- Excerpt
>> START

And it just got me thinking about what is meant, and intended, by such awards — and, yeah, I’m re-visiting a topic I wrote about concerning last year’s Genies. But the fact that I can write about it again…kind of demonstrates my point. Or, at least, that it does seem to be turning into a chronic situation.
But when one is celebrating the “best” in “Canadian” film (or TV) — how do we define that concept. Not “best”…but “Canadian“!
Among this year’s nominees were A Dangerous Method, David Cronenberg’s fact inspired drama about Carl Jung (you’re only as “jung” as you feel) and Sigmund Freud (don’t be a-freud…I know what I’m do-ink). A Dangerous Method is apparently an international co-production, and continues Cronenberg’s long march away from his early roots as the bad boy horrormeister of Canuck Cinema. Now, technically, A Dangerous Method is partly Canadian, at least I’m assuming so, in so far as some of the money was put up by Canadian producers. But as a film, as a creative enterprise, how “Canadian” was it? Sure, the director is Canadian…but it was written by an Englishman, the main roles going to Brits and Americans, and was shot in Europe (using, therefore I assume, a largely European crew) about European historical figures. To be fair, perhaps Canadians filled out some of the behind-the-scene roles, of costume designers, or sound editors. But as far as the great unwashed public will perceive sitting down with their popcorn in the darkened theatre…just how “Canadian” is A Dangerous Method? As Canadian as, say…Avatar (actually, Avatar was arguably more Canadian, because at least it was also written by a Canadian!) In other words: not very Canadian.
Yet A Dangerous Method snagged one of only five slots for nominees for Best Canadian Picture.
Viewed by itself, it’s not much of an issue. Except when you realize it was part of a whole Co-production Mafia (to use the cheeky phrase that is applied to cliques these days — as opposed to literally suggesting awards host George Stroumboulopoulos was waking up next to a horse’s head). Other nominees this year in various categories included The Whistleblower and The Bang Bang Club. All these movies deal with legitimate, important topics — nor am I saying they might not be great, award-worthy movies. I’m just asking: are they Canadian-award worthy movies. (And that’s not even mentioning the film Oliver Sherman — the director happily bragging in interviews about how he made sure it was NOT identifiably set in Canada, as if he was somehow pursuing an artistic vision — and not just a U.S. distribution deal — by fighting off all those bad boy executives who begged him to set it in Canada).
And, again — there’s no reason there can’t be room at the table for one or two such films, not at all. It’s when they start to dominate the table, nudging people with their elbows, and reserving seats for their friends, that it becomes more of a concern.

>> END

- Stated goal 1
Sum up the passage on Canadian film awards in two sentences.
- Stated goal 2
Write out the passage on Canadian film awards, starting with "And, again —" and going on through "of a concern.".

- Record extracts
>> START

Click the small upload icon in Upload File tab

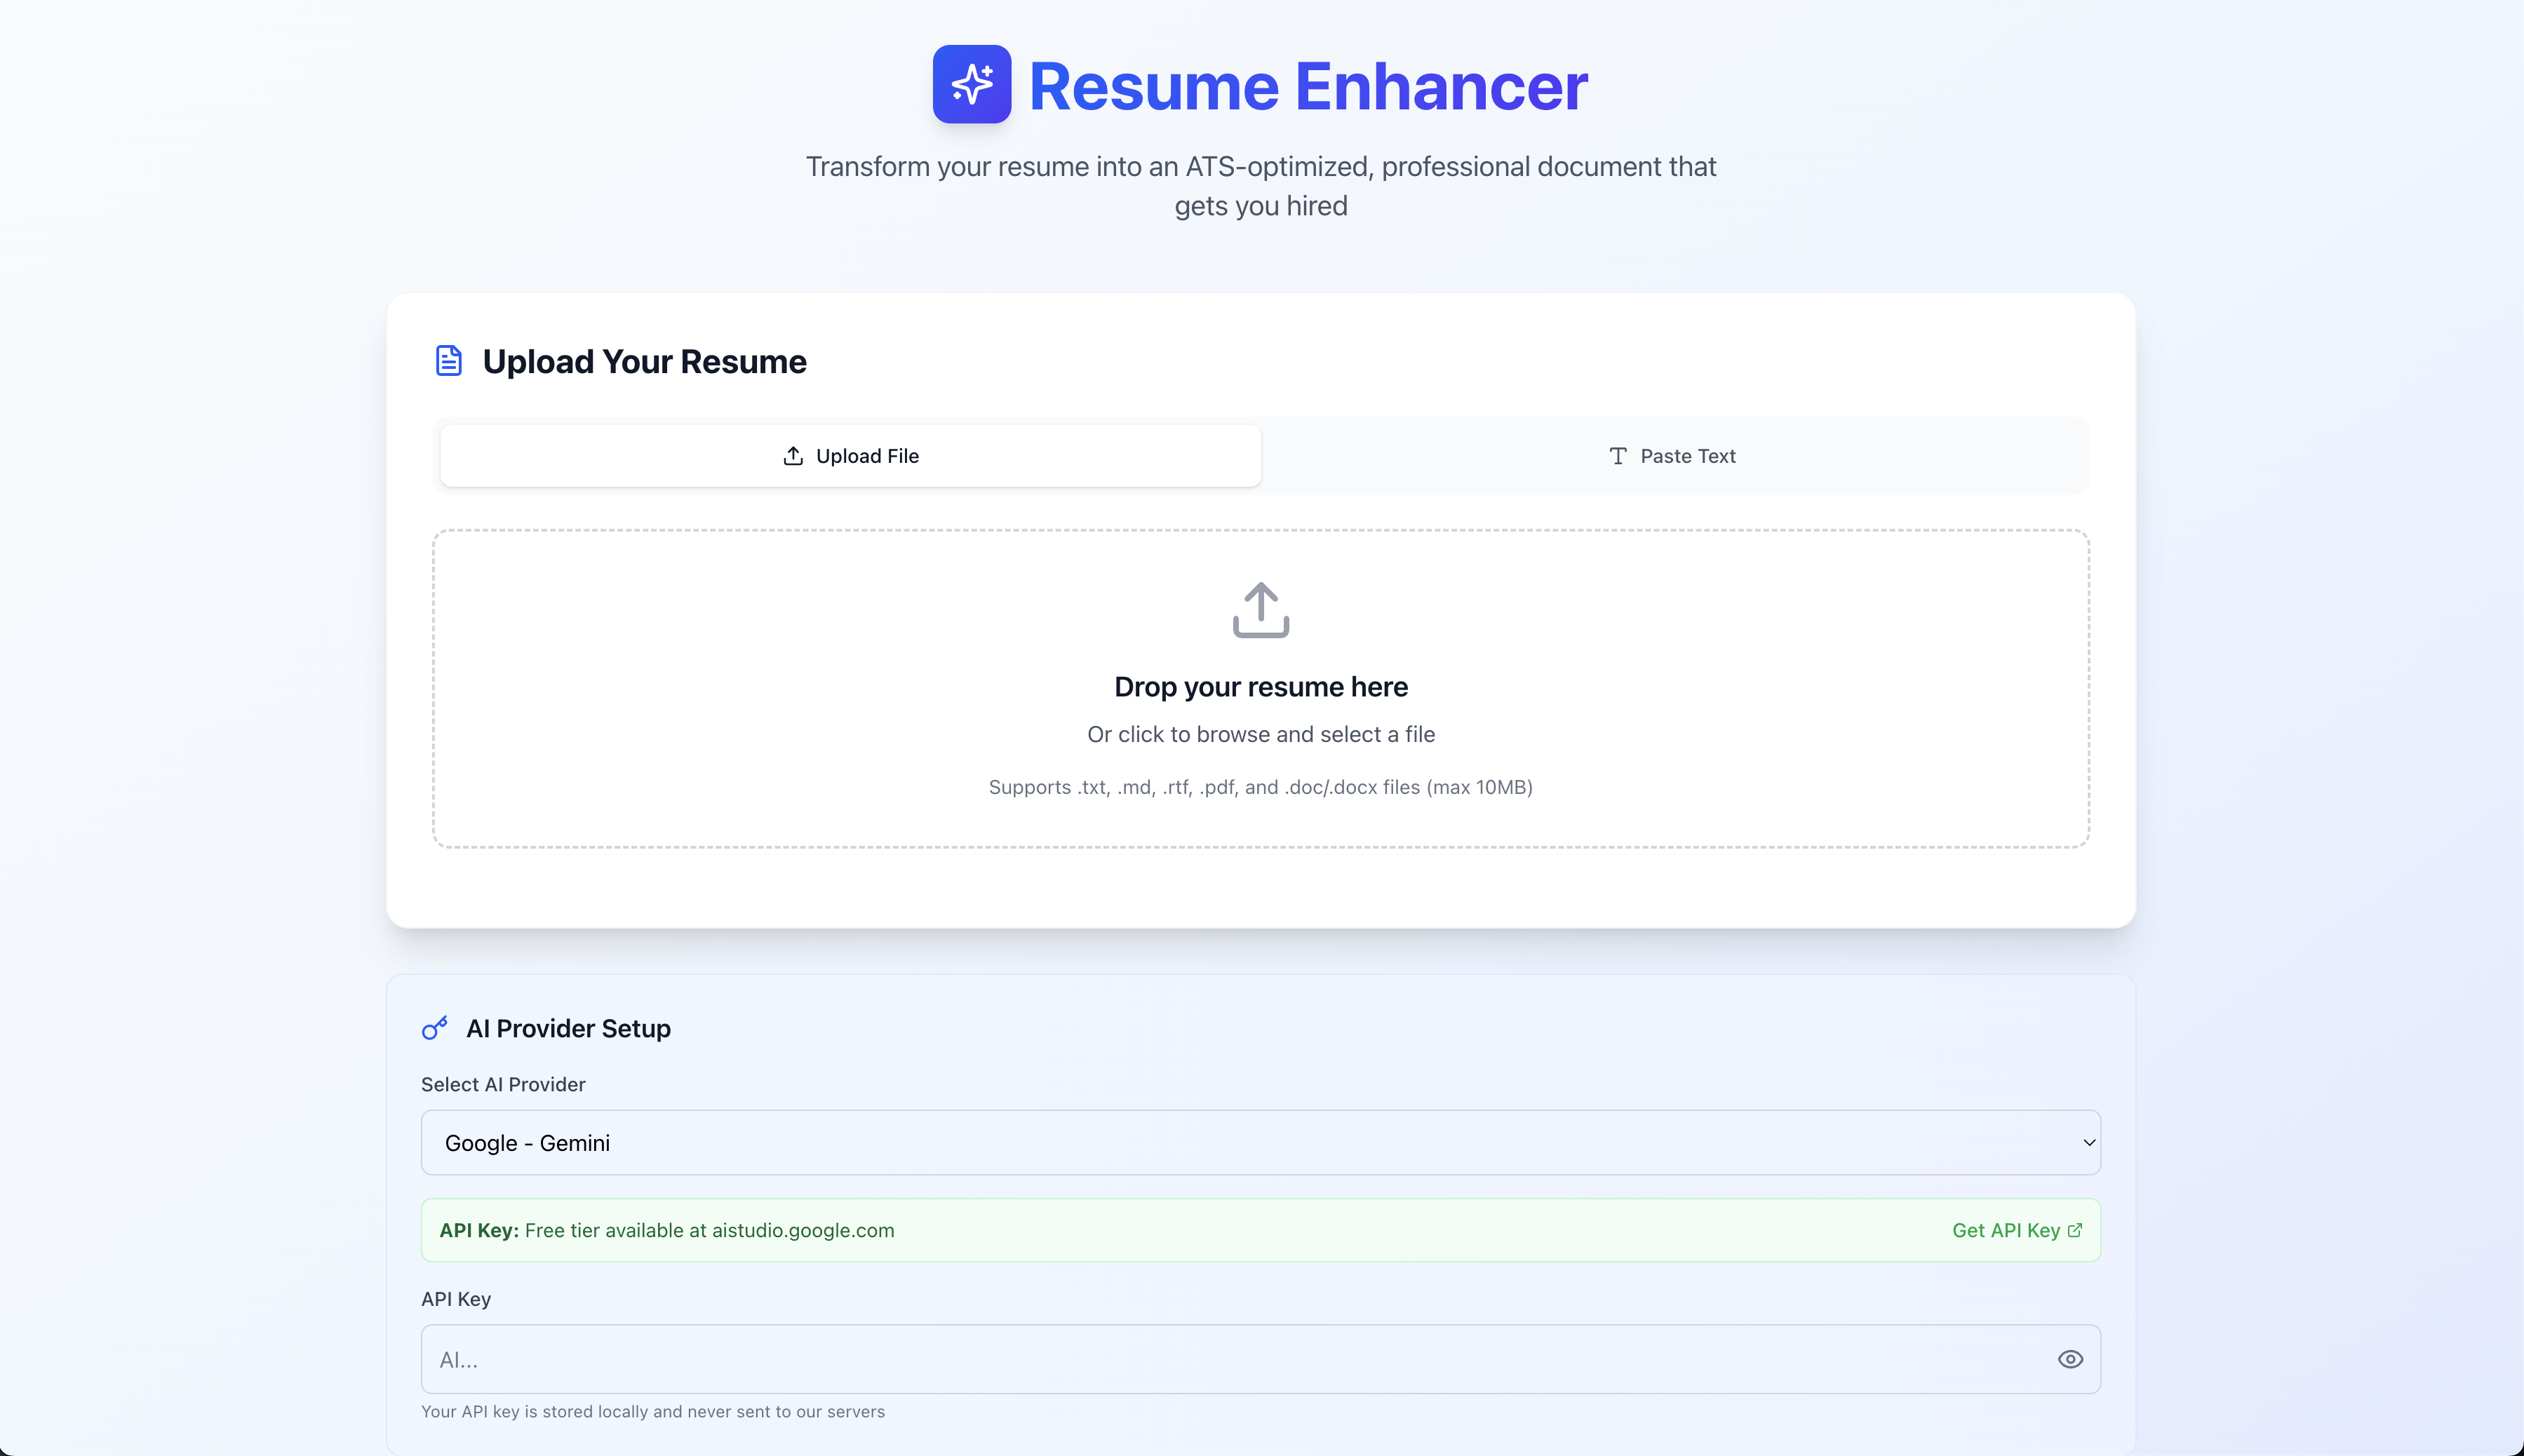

>> END
>> START

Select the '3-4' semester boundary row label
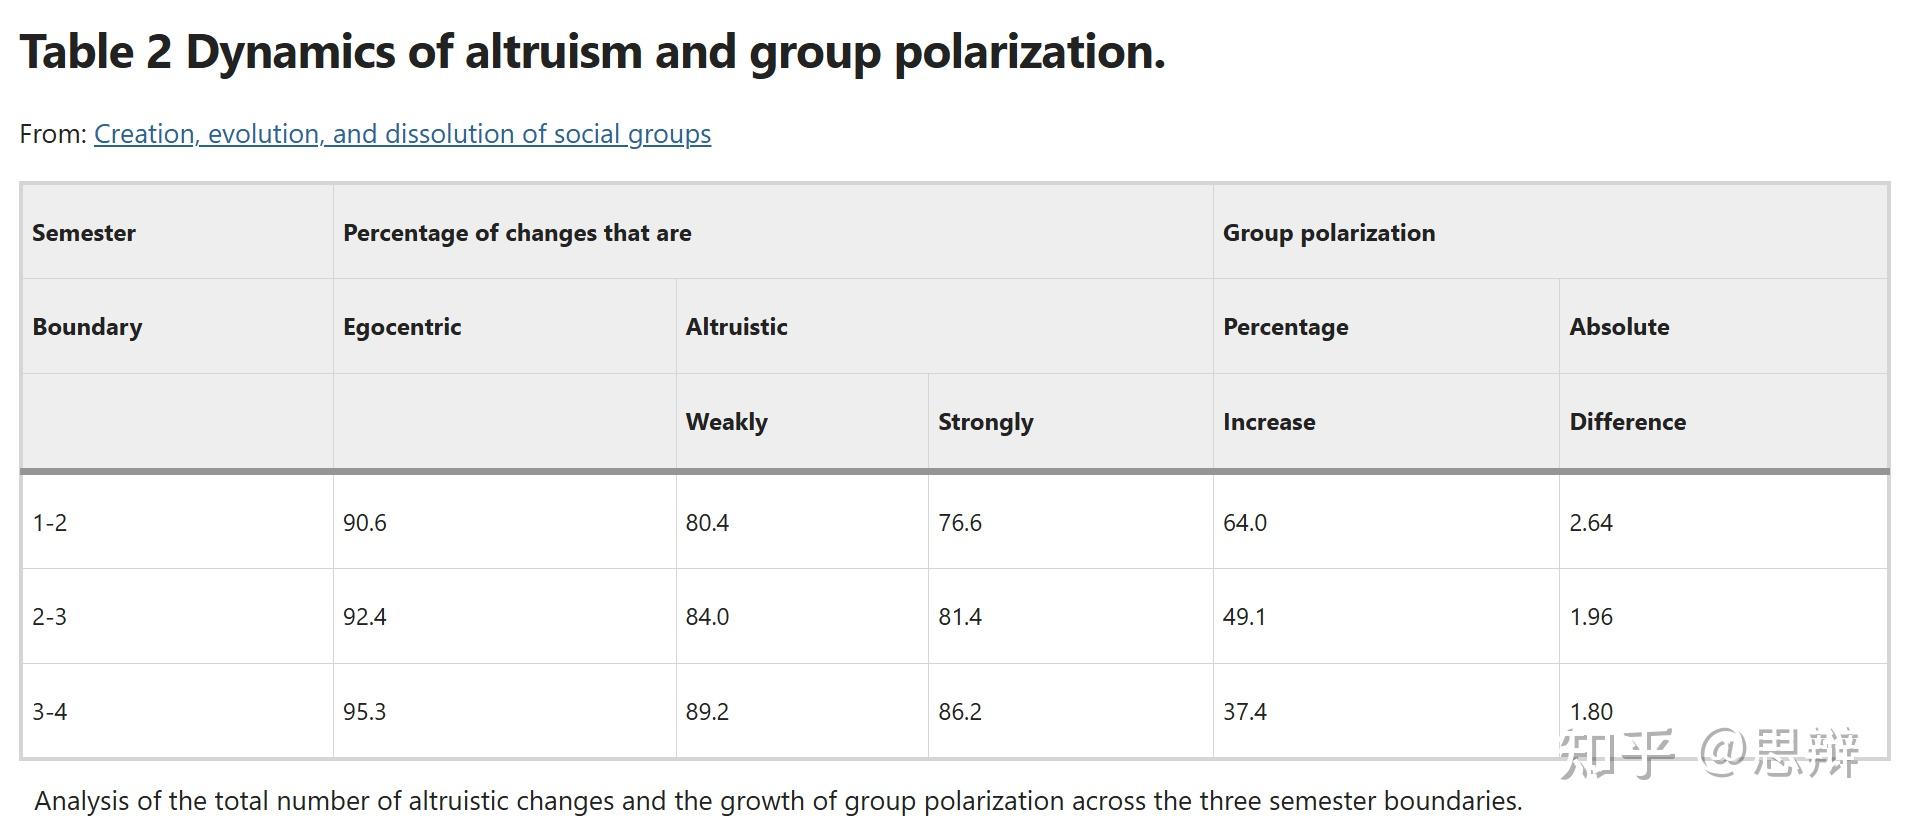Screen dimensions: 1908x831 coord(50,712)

>> END

- Finished answer 1
The writer asks how "Canadian" a film must be to win Canadian awards, citing A Dangerous Method, an international co-production written by an Englishman, starring Brits and Americans, and shot in Europe, which still took one of only five Best Canadian Picture nominations. The writer sees it as part of a wider co-production pattern that includes nominees such as The Whistleblower and The Bang Bang Club, and accepts room for one or two such films but grows concerned when they start to dominate.

- Finished answer 2
And, again — there’s no reason there can’t be room at the table for one or two such films, not at all. It’s when they start to dominate the table, nudging people with their elbows, and reserving seats for their friends, that it becomes more of a concern.